Input material:
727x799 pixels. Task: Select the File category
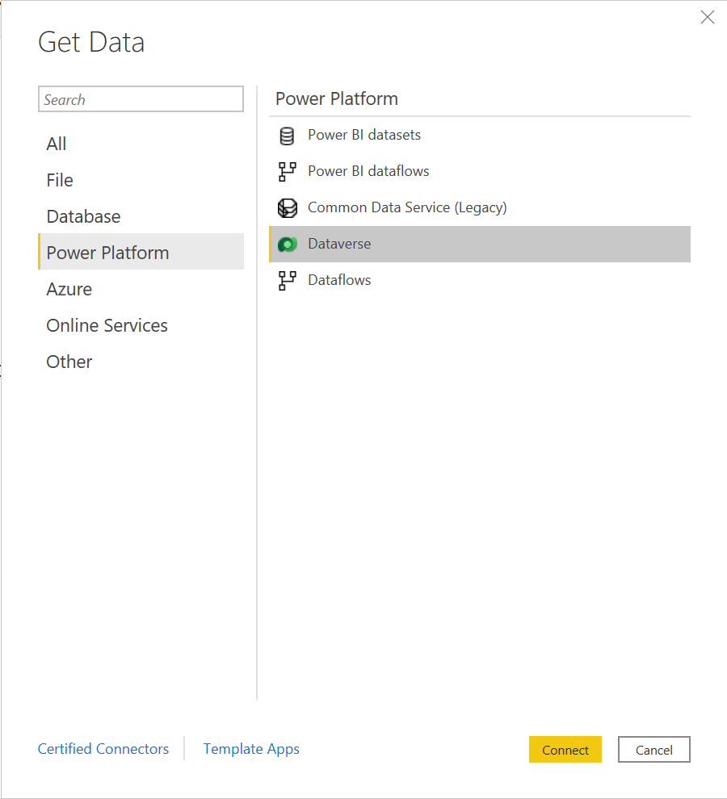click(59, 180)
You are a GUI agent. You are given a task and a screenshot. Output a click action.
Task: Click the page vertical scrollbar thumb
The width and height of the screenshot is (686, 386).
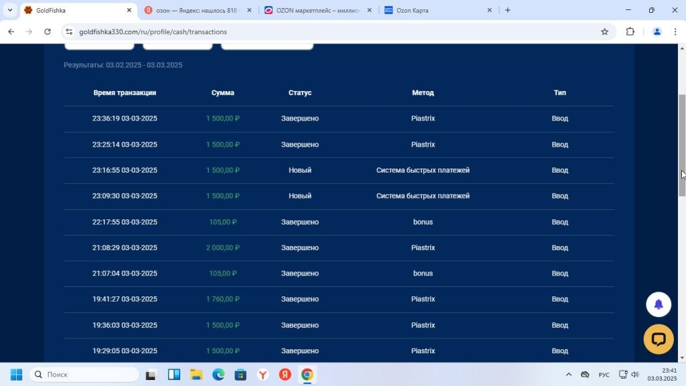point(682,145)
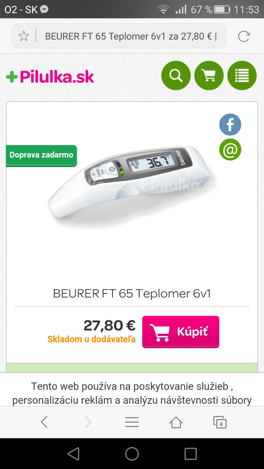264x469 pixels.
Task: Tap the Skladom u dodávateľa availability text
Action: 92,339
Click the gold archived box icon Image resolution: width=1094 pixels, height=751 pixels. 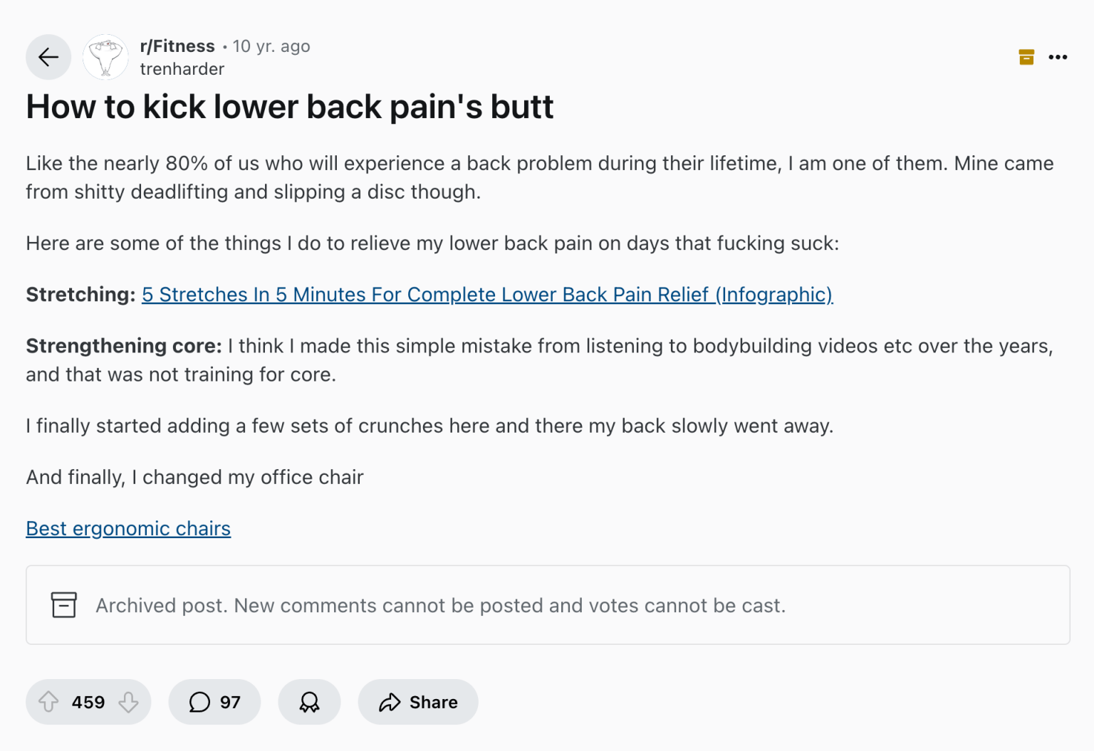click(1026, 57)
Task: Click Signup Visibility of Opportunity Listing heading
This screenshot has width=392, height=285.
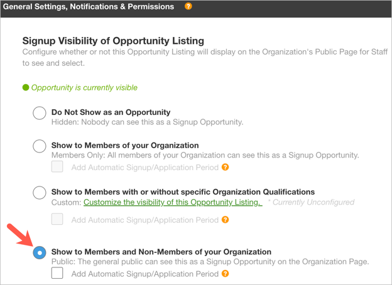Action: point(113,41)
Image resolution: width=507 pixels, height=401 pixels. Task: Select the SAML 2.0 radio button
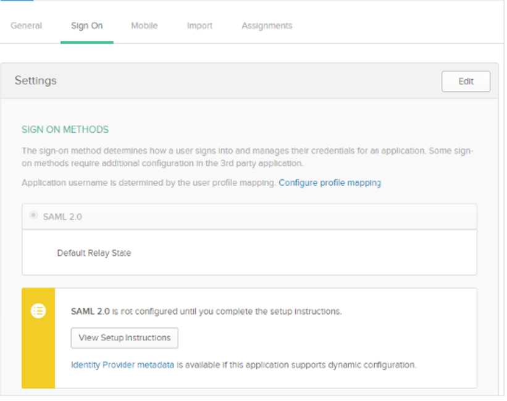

Exercise details: A word-for-word copy is needed of the lines from the line with "This screenshot has width=392, height=285." through the last line of the entries above, with both ends kept and the pictures dropped.

Answer section:
This screenshot has width=392, height=285.
Action: point(113,41)
Image resolution: width=507 pixels, height=401 pixels. Task: Select the SAML 2.0 radio button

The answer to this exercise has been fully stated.